**RECORDS FOR THIS TASK**
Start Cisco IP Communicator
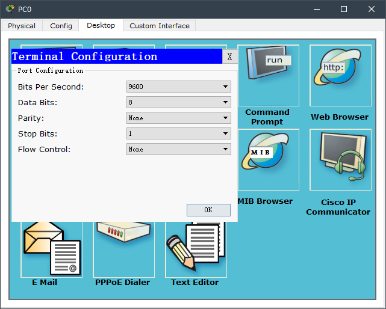 click(340, 160)
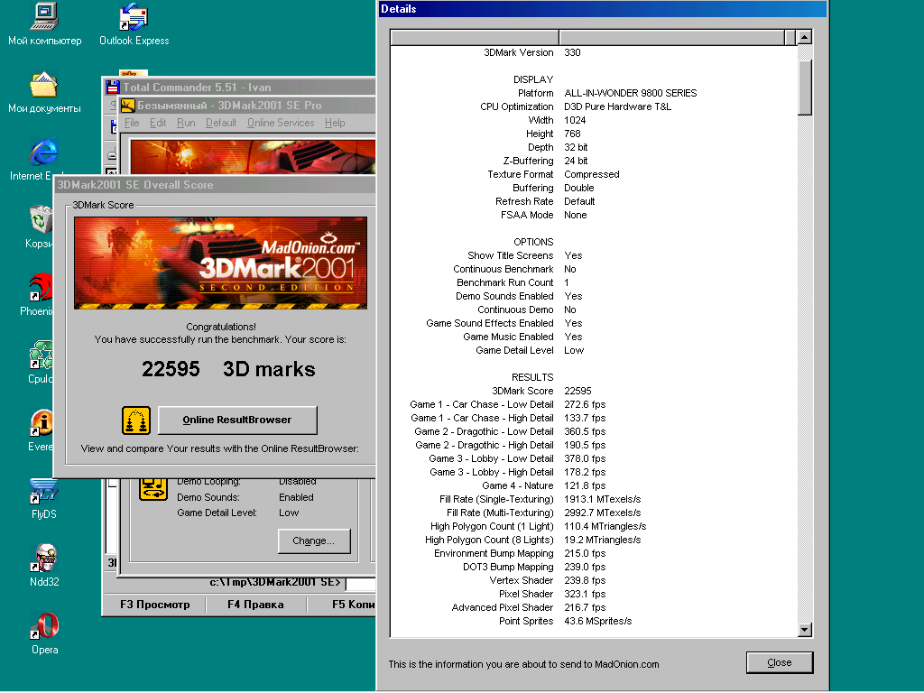Launch the Phoenix shortcut icon
The height and width of the screenshot is (693, 924).
click(42, 287)
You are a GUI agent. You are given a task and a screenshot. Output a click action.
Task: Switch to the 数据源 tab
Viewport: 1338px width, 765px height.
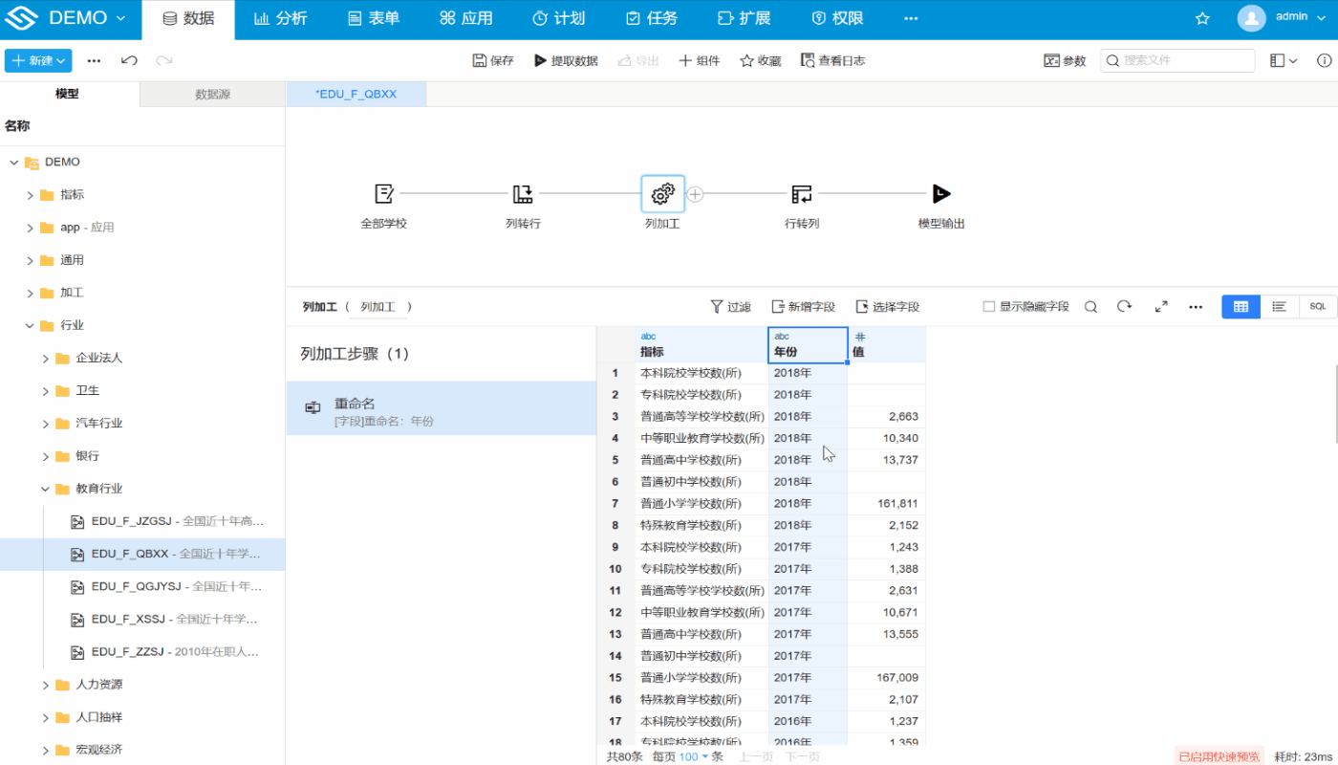pos(212,94)
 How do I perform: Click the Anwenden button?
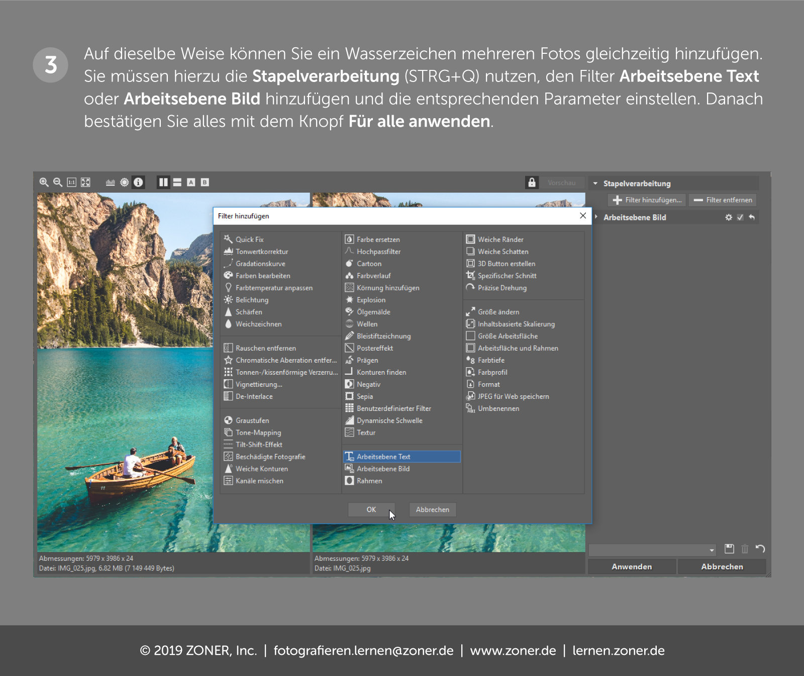632,567
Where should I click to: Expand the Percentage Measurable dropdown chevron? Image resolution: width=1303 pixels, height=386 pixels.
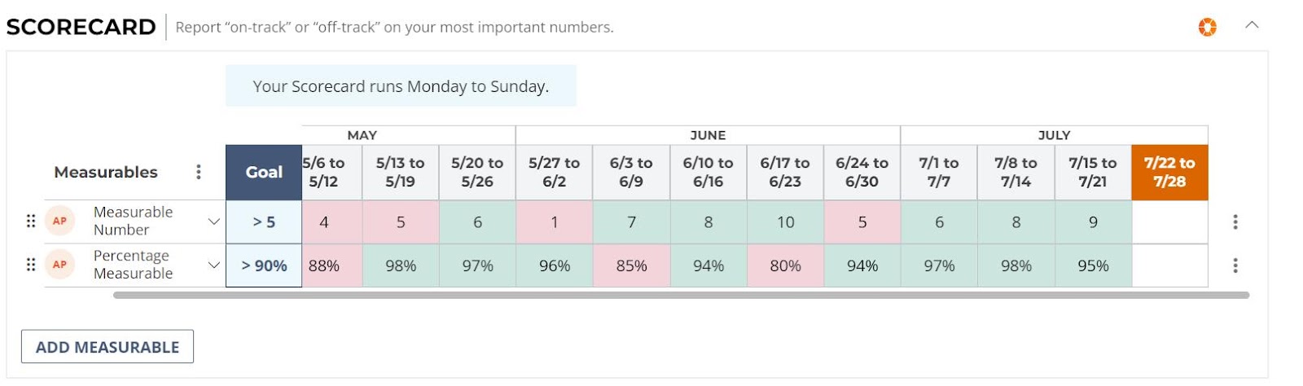point(213,265)
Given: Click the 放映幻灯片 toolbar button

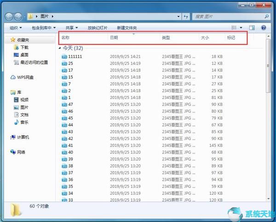Looking at the screenshot, I should tap(97, 28).
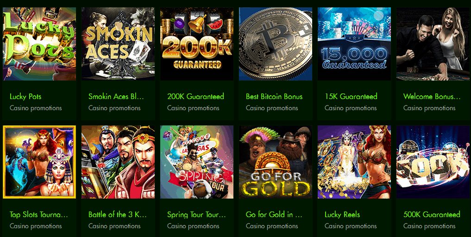471x237 pixels.
Task: Select the 500K sparkling banner image
Action: pyautogui.click(x=433, y=162)
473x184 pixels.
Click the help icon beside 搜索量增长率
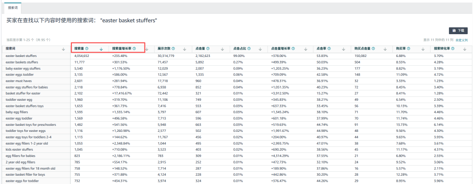[134, 49]
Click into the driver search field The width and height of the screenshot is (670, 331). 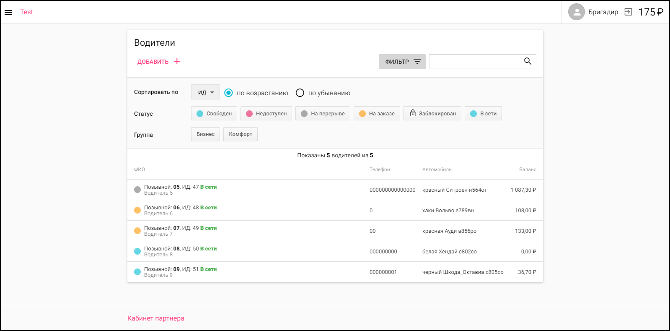pyautogui.click(x=474, y=61)
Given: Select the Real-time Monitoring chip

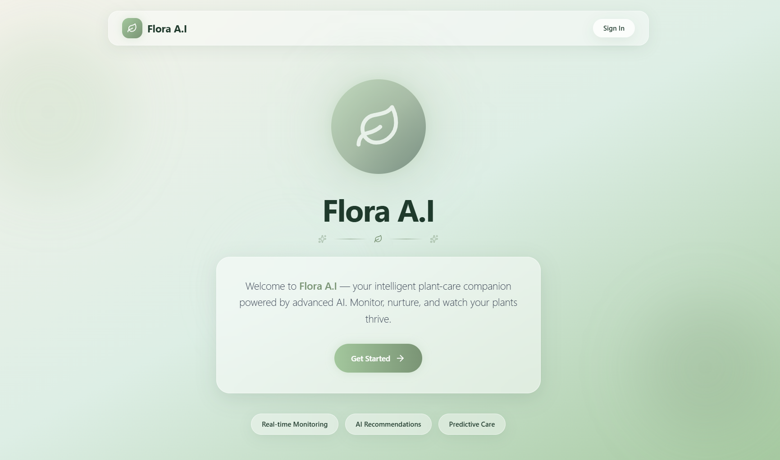Looking at the screenshot, I should (295, 424).
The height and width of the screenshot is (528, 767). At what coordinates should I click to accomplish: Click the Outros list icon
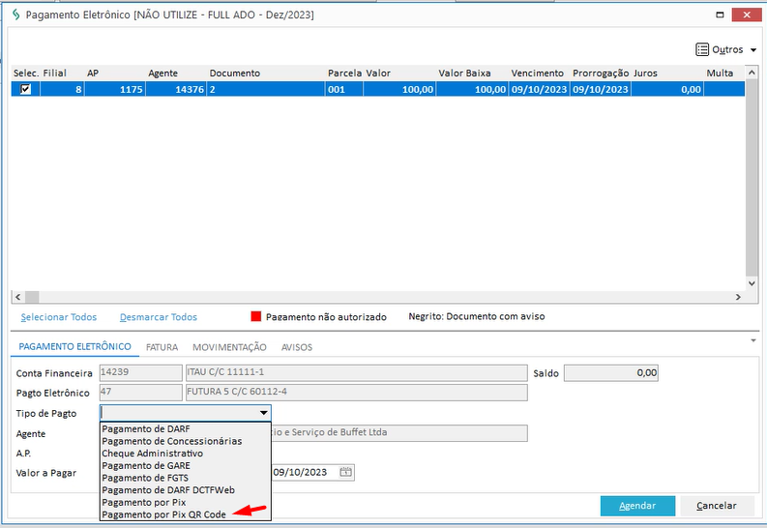coord(702,49)
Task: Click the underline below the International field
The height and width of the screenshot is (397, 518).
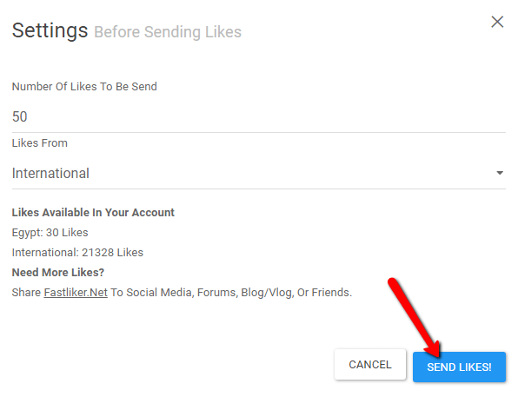Action: (x=259, y=189)
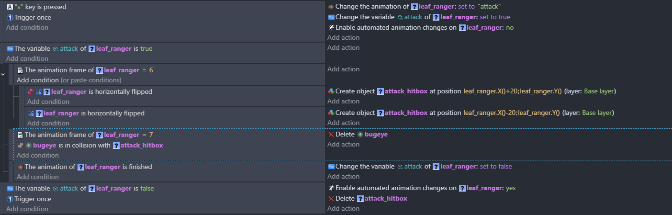The image size is (672, 215).
Task: Click the inverted-condition icon on the first flipped condition
Action: (31, 91)
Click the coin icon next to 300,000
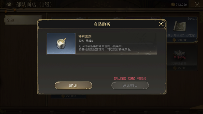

**TASK STATEMENT**
Your answer must be the lines from the one containing "Given: Select the Real-time Monitoring chip" through the last line of the listing above, restated word for word, with no pictures.

**EXERCISE ANSWER**
Given: Select the Real-time Monitoring chip

Looking at the screenshot, I should (295, 424).
The height and width of the screenshot is (528, 767). At what coordinates should I click to accomplish: Click the Outros list icon
coord(702,49)
Task: Click the underline below the International field
The height and width of the screenshot is (397, 518).
Action: (x=259, y=189)
The image size is (672, 215).
Task: Click the inverted-condition icon on the first flipped condition
Action: (31, 91)
Click the coin icon next to 300,000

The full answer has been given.